Görev A: Aşağıdaki hidrojen ve bor konulu metinde "Hem petrol gibi" ifadesinden aşağıya "elektrik üretirsin." ifadesine kadar her şeyi olduğu gibi yazıya geçirin.
Görev B:
Aşağıdaki hidrojen ve bor konulu metne göre şu soruları yanıtlayın:
(i) Otomobil sektöründe hidrojene yönelmeyi hedefleyen kaç araç firması var?
(ii) Hidrojenden elektrik üretilirken açığa ne çıkıyor?
(iii) Sodyum borhidrürde kaç hidrojen atomu bağlanabiliyor?
─── Metin bölümü ───
Öneririm tabii. Şu anda bizim aslında hemen bir adım öteye gidip aynı zamanda
hidrojenli araçlarımızı da yapmamız gerekiyor. Şu anda birçok firma hidrojen
üzerinden gidiyor. Otomobil sektöründe hidrojene yönelik 50'nin üzerinde araç
firmasının hedefi bu. Bataryalı araç yapıyorlar mı, yapıyorlar. Niye? Buradan
bir tık atladıklarında hidrojenli araçlara ulaşılıyor. Bizim burada kademeli
yapma yerine, aynı zamanda bunun paralelinde hidrojenli aracımızı da çıkarmamızda
fayda var. İkisini de aynı zamanda piyasaya sürelim.
Sıvı hidrojenden elektrik üretimi nasıl oluyor?
Hidrojene oksijen verdiğimiz zaman elektrik üretiyoruz. Elektrik üretirken hidrojeni
oksitleyeceğiz. Elektronlar elektrik devresine geçecek, elektrik üretecek. Ortaya
ise su buharı çıkıyor. Yani yakıt hücresinden elektrik üretiyoruz, açığa da
su buharı çıkıyor. Su buharı tertemiz.
Hem petrol gibi yakılabiliyor hem de elektrik üretilebiliyor.
Tabii alıp yakarsın veya yakıt hücresinde oksitlersin, buradan da su çıkararak
elektrik üretirsin.
BOR ENERJİ KAYNAĞI DEĞİL
Peki bu işi borla nasıl birleştirebiliriz?
Sodyum borhidrür olayı var. Burada dört tane hidrojen atomunu sodyum borhidrürde
bağlayabiliyorsun. Türkiye'deki yanılgı şu: millet şöyle düşünüyor, diyor ki
'bor bizim enerji kaynağıdır.' Bor bir enerji kaynağı değil. Yani bor bir kömür
değil. Kömürü alır yakarsın. Ama borda böyle bir durum söz konusu değil.
'Sanayinin tuzu' diyorlar.
─── Alıştırma verisi ───
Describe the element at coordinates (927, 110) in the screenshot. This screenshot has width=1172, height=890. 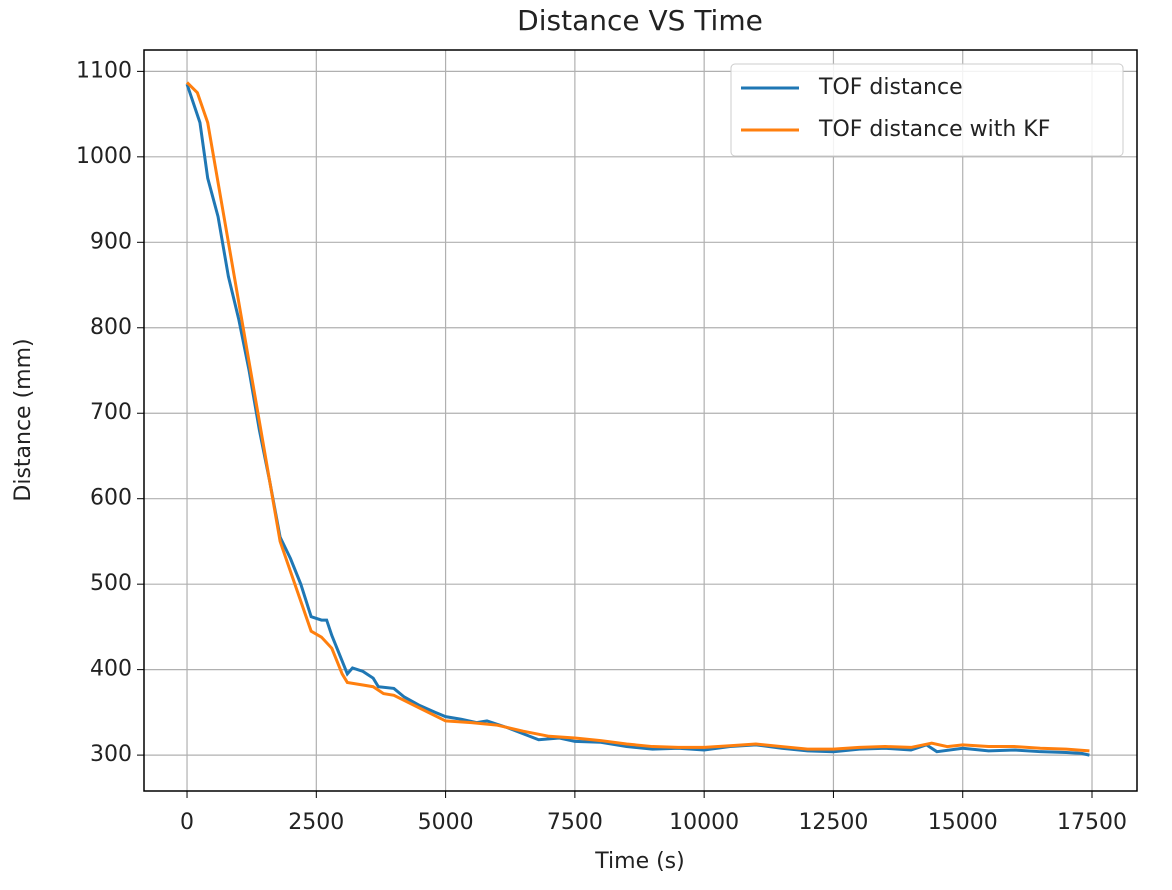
───
Yanıt alanı A:
Hem petrol gibi yakılabiliyor hem de elektrik üretilebiliyor.
Tabii alıp yakarsın veya yakıt hücresinde oksitlersin, buradan da su çıkararak
elektrik üretirsin.

Yanıt alanı B:
(i) 50'nin üzerinde araç firması.
(ii) Su buharı.
(iii) Dört hidrojen atomu.